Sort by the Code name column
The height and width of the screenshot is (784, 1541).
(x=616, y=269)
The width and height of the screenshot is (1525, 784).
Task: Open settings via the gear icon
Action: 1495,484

...

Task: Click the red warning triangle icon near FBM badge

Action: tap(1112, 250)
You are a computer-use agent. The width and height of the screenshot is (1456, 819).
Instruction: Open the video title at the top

◆ **Work to complete**
Extract the lines of the preceding material that run from the line with "Task: Click the" through the line with "Instruction: Open the video title at the top", inclusive, reproducing them exactly and adding nothing.

◆ **Exercise solution**
Task: Click the red warning triangle icon near FBM badge

Action: tap(1112, 250)
You are a computer-use agent. The width and height of the screenshot is (1456, 819).
Instruction: Open the video title at the top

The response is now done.